State Supreme Court Orders Lawyers To File Online
TALLAHASSEE (AP) – Moving Florida’s court system into the digital age, the state’s highest court ordered on Thursday that pleadings and other documents be filed electronically.
Florida’s Supreme Court justices also ordered lawyers to exchange pleadings with each other electronically.
In both cases, though, they agreed to phase in the requirements with the final deadline on Oct. 1, 2013, due in part to budgetary issues. Electronic filings currently are optional.
The requirements apply only to lawyers. Individuals representing themselves are exempt. So are governmental or public agencies in cases to which they are not parties.
Lawyers also can ask courts to be excused from exchanging documents with other attorneys by demonstrating they don’t have email service or lack access to the Internet at their offices.
The Florida Public Defender Association and other criminal lawyers initially asked that criminal cases be exempted from the lawyer-to-lawyer electronic exchange requirement because some offices lacked the technology to comply.
They later proposed that the mandatory electronic exchanges be delayed until digital court filings also become effective.

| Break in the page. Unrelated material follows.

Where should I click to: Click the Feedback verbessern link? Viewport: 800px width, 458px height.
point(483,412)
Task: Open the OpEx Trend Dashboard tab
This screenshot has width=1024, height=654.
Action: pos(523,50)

Justice Barbara Pariente noted that prosecutors, public defenders and other lawyers working for the state “are operating under decreasing budgets so that while e-filing and email service will increase efficiency in the long run, resources to upgrade technology and train personnel are largely unavailable.”

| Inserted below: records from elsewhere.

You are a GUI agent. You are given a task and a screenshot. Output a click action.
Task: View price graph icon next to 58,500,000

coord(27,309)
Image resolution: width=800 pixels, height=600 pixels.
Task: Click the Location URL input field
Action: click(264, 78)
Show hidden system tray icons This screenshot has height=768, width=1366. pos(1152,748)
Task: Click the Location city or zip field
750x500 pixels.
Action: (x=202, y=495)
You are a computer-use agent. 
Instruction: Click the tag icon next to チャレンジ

The electronic filing requirements will first go into effect for the Supreme Court and district courts of appeal on Oct. 1, 2012. The deadline for civil, probate, small claims and family law courts is April 1, 2013. For criminal, traffic and juvenile courts, it’s Oct. 1, 2013.
Email service will be mandatory on Oct. 1, 2013 for lawyers practicing in criminal, traffic and juvenile courts although they can voluntarily serve documents electronically starting July 1.